PAGE:
════════
Pitcher and Poet

pitchers & poets

Ted's 2011 MLB Cap Rankings: A Response

Over at The Cardboard Connection, Brett Lewis created an illustrated list ranking all of the 2011 MLB caps.

I don't know about you, but for me, such a list represents an irresistible opportunity to piggyback on Brett's idea and create my own. The fun of a rankings list is disagreeing with it, and the best way to right history is to make your own. So make sure to check out The Cardboard Connection, because it was his idea first, and below you'll find my response in the form of Ted's 2011 MLB Cap Rankings, worst to first:

30. Cleveland Indians

I'm over racist mascots, and that includes incredibly offensive caricatures of oppressed peoples right on the cap. Also, the alternative C cap has the feel of a JV high school team.

29. Arizona Diamondbacks

Snakes in the shapes of letters are for stoners.

28. Milwaukee Brewers

While they earn a few points for using the good retro design, the modern Brewers hat is playing so far below replacement level that it cancels out the throwback. I get the concept, logo designer, but the cap doesn't have to look exactly like a Miller Light Can.

27. Tampa Bay Rays

The powder blue highlights are a bold design choice, and I can respect that (however, for more on the drop shadow see below). This cap, however, just feels stilted. The letters seem gangly and awkwardly conjoined, like two middle schoolers slow-dancing to "You Look Wonderful Tonight."

26. Texas Rangers

These primary colors make my head hurt. I'd also like to introduce the idea of the offensive drop shadow. A drop shadow should just barely exist, offering a subtle effect without being prominent (I am not a designer, but this feels intuitive). The Rangers cap drop shadow is also one of its main colors. Worsening matters, the regular and alternative cap just flip flop colors between the main color and the drop shadow. Bleh.

25. Cincinnati Reds

At first glance, this cap looks like a venerable classic design still in use. As I stared at the logo, however, I realized that there is another offensive drop shadow! The old school C is there, but it's laid on top of black in two versions, and white in the other, like some kind of lame Tron 3D-style reboot. Johnny Bench and Pete Rose didn't need three dimensions, and neither do I. Also, that black cap is just ugly.

24. San Diego Padres

The Padres have slowly sapped all personality from their uniforms over the last few years, and the hats are no exception. These hats have the classic logo, which is decent, but it's colorless; there's no blood pumping through its veins. The only bit of spark comes from the military connection, and the camo design is bold, but it's ruined by the fat-edged treatment of the logo, and the same sort of visual flatness.
════════
DATA BLOCK:
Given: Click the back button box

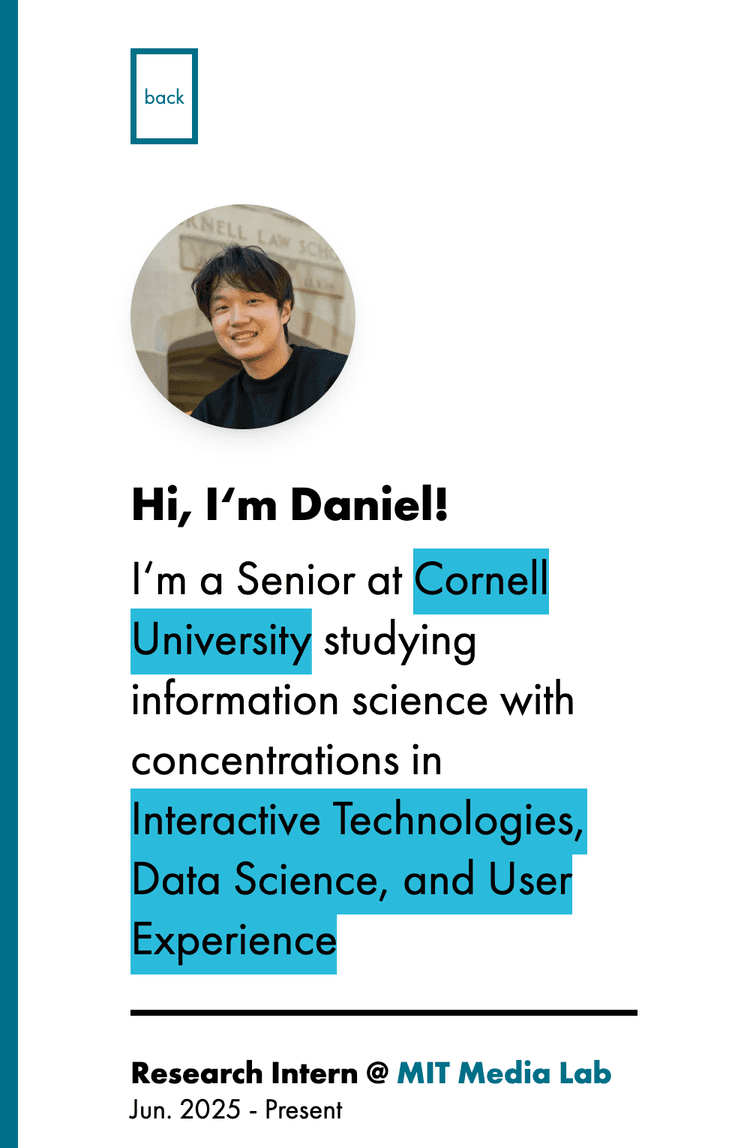Looking at the screenshot, I should coord(164,96).
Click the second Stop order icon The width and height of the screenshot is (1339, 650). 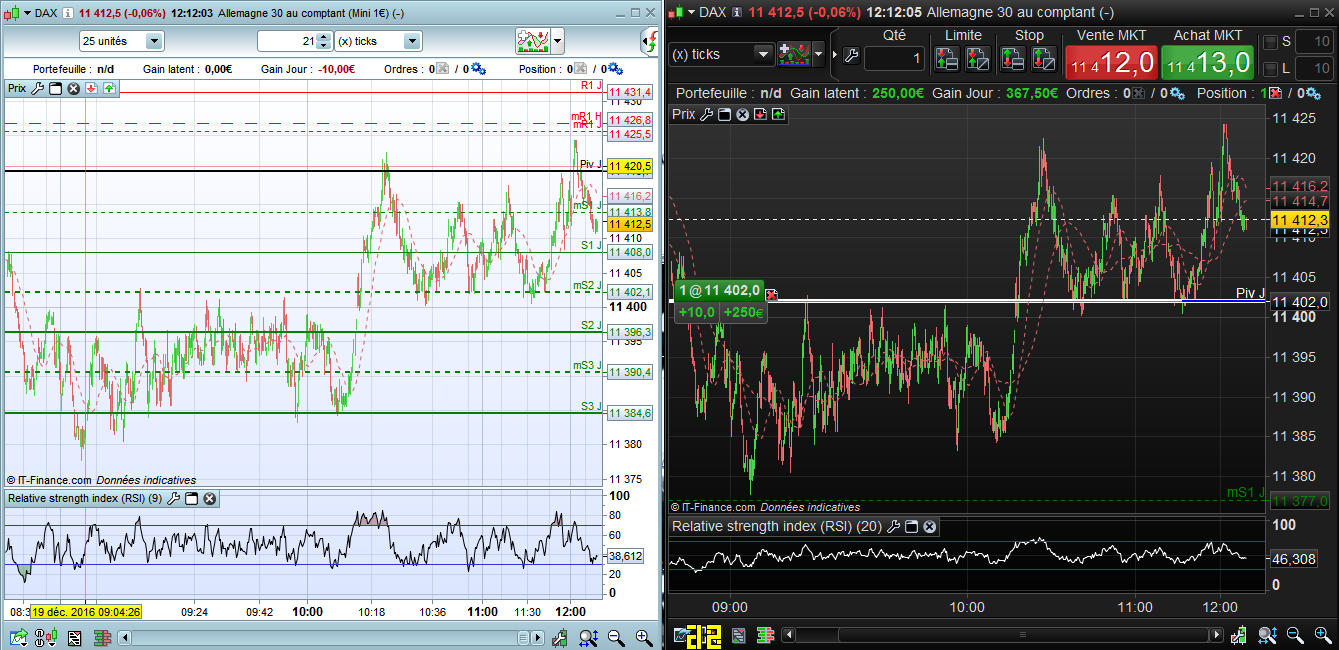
════════
TASK INSTRUCTIONS:
• A. In the cap rankings, which team's cap is placed at number 30?
• B. Reproduce the stretch of the cap rankings from "26. Texas Rangers" through "is just ugly.", switching "Rangers" to "Stars".

WORKED ANSWERS:
• A. Cleveland Indians

• B.
26. Texas Stars

These primary colors make my head hurt. I'd also like to introduce the idea of the offensive drop shadow. A drop shadow should just barely exist, offering a subtle effect without being prominent (I am not a designer, but this feels intuitive). The Stars cap drop shadow is also one of its main colors. Worsening matters, the regular and alternative cap just flip flop colors between the main color and the drop shadow. Bleh.

25. Cincinnati Reds

At first glance, this cap looks like a venerable classic design still in use. As I stared at the logo, however, I realized that there is another offensive drop shadow! The old school C is there, but it's laid on top of black in two versions, and white in the other, like some kind of lame Tron 3D-style reboot. Johnny Bench and Pete Rose didn't need three dimensions, and neither do I. Also, that black cap is just ugly.